• TASK BRIEF
Convert only the entries from the line that contains "Viewport: 1362px width, 574px" through the line that contains "will [x=67, y=241]." into a numbered list, leaving out any blank lines.

** Begin EXCERPTED RECORDS **

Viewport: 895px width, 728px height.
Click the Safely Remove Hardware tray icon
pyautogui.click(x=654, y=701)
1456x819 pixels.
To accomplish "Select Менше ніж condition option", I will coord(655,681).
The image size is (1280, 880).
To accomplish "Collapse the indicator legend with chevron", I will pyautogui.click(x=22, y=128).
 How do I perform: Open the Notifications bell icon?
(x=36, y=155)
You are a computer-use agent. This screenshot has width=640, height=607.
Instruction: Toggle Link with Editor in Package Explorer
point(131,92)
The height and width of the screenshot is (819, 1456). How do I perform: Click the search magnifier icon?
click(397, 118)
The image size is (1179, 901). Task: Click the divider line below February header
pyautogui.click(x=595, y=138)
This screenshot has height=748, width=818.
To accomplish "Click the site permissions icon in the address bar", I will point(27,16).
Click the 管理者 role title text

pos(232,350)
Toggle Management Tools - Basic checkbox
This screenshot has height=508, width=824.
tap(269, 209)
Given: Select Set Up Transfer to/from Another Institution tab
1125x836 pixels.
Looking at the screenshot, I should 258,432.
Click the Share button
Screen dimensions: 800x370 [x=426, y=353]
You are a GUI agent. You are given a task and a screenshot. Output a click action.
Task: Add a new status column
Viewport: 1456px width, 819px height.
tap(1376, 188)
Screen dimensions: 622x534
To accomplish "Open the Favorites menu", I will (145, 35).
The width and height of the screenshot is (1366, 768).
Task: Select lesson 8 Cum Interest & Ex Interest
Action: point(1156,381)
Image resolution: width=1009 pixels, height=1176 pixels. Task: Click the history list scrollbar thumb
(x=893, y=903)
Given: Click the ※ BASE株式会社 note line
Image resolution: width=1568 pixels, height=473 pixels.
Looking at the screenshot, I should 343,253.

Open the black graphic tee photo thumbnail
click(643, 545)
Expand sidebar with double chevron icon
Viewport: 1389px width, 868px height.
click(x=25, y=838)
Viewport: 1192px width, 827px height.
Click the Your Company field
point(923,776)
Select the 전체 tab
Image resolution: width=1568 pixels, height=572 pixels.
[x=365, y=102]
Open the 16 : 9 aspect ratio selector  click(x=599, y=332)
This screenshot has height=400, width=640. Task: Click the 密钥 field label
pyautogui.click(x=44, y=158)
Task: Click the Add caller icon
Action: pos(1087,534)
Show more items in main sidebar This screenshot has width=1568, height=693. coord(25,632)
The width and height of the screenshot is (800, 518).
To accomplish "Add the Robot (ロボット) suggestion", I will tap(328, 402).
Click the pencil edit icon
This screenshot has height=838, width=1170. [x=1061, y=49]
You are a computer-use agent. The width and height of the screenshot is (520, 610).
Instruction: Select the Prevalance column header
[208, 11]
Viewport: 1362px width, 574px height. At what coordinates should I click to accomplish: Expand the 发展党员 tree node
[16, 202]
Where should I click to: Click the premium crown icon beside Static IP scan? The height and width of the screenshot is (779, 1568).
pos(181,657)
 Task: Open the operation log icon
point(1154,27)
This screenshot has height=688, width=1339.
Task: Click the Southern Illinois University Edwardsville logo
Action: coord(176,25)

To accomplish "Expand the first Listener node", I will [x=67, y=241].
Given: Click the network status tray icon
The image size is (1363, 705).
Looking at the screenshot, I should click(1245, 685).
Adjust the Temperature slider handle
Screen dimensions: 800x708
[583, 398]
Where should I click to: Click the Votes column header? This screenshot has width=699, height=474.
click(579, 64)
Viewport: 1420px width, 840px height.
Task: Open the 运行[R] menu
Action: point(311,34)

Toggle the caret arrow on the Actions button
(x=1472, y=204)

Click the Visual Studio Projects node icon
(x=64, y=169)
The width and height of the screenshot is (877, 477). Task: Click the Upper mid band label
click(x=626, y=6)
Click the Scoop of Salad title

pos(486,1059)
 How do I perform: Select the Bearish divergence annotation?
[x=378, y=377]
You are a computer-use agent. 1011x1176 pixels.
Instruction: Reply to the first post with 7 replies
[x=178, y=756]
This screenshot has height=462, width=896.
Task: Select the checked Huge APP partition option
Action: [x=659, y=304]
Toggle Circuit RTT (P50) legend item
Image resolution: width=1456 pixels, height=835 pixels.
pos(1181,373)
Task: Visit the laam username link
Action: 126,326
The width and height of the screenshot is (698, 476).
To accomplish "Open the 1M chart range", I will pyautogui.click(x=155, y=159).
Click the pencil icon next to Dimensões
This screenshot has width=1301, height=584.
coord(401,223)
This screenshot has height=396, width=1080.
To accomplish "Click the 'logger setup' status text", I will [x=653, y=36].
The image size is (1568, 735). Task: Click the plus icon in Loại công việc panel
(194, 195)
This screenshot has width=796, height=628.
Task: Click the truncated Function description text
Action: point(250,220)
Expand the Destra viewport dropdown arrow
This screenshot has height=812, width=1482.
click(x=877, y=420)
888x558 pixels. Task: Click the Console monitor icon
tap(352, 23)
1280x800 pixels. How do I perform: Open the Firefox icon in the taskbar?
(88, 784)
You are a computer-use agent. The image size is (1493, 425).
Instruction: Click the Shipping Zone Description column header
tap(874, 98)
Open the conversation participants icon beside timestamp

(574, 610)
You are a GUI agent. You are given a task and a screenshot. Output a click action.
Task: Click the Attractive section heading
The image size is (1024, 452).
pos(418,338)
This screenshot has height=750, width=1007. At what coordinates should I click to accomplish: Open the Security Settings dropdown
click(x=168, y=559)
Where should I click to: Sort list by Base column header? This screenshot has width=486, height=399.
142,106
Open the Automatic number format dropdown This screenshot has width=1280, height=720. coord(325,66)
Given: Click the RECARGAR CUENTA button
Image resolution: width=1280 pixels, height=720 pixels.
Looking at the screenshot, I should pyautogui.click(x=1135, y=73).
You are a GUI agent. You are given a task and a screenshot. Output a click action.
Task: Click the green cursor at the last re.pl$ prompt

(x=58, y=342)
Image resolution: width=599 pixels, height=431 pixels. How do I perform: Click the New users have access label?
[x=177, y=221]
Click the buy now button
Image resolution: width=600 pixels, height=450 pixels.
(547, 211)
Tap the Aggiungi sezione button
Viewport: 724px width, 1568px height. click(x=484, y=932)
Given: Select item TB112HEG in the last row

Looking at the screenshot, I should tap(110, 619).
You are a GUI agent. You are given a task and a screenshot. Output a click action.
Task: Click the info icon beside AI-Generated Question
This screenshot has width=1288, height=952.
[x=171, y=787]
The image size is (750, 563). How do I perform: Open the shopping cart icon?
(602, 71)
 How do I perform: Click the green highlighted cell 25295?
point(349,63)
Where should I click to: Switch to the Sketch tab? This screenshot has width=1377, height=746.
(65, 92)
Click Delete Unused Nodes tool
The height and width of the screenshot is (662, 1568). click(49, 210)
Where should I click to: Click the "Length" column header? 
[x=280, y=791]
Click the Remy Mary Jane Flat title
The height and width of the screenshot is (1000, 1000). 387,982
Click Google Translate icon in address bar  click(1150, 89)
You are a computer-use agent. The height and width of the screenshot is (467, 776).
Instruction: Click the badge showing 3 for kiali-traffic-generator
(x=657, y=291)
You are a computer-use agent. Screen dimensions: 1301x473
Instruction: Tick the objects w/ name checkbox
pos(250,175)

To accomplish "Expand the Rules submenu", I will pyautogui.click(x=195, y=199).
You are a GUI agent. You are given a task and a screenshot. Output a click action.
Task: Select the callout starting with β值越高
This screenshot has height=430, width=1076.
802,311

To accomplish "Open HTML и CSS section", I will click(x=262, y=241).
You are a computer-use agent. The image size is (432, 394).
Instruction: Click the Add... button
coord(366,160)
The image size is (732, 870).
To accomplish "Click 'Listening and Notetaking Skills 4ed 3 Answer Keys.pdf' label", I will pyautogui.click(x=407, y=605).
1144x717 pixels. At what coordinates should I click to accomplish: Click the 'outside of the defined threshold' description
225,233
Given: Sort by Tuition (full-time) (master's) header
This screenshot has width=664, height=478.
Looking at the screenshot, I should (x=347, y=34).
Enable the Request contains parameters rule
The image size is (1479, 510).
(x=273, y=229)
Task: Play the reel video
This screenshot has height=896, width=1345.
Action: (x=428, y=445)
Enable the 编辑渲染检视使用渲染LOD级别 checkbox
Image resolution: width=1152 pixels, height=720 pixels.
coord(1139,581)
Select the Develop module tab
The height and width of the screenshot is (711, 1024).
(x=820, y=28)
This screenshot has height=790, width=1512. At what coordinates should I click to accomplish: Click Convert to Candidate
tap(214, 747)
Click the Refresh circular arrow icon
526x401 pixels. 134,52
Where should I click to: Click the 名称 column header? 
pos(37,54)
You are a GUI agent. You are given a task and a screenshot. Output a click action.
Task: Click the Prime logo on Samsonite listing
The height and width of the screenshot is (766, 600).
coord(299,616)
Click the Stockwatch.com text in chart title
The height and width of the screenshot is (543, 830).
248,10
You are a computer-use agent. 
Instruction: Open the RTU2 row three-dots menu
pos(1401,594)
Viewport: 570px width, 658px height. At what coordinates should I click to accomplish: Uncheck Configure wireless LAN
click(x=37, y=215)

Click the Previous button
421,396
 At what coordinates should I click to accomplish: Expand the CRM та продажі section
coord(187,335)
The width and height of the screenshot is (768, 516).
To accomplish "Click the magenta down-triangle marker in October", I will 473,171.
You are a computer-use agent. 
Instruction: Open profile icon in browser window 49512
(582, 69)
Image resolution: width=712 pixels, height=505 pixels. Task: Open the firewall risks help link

** End EXCERPTED RECORDS **

• EXERCISE RESPONSE
1. Viewport: 1362px width, 574px height. At what coordinates should I click to accomplish: Expand the 发展党员 tree node
2. [16, 202]
3. Where should I click to: Click the premium crown icon beside Static IP scan? The height and width of the screenshot is (779, 1568).
4. pos(181,657)
5.  Task: Open the operation log icon
6. point(1154,27)
7. This screenshot has height=688, width=1339.
8. Task: Click the Southern Illinois University Edwardsville logo
9. Action: coord(176,25)
10. To accomplish "Expand the first Listener node", I will [x=67, y=241].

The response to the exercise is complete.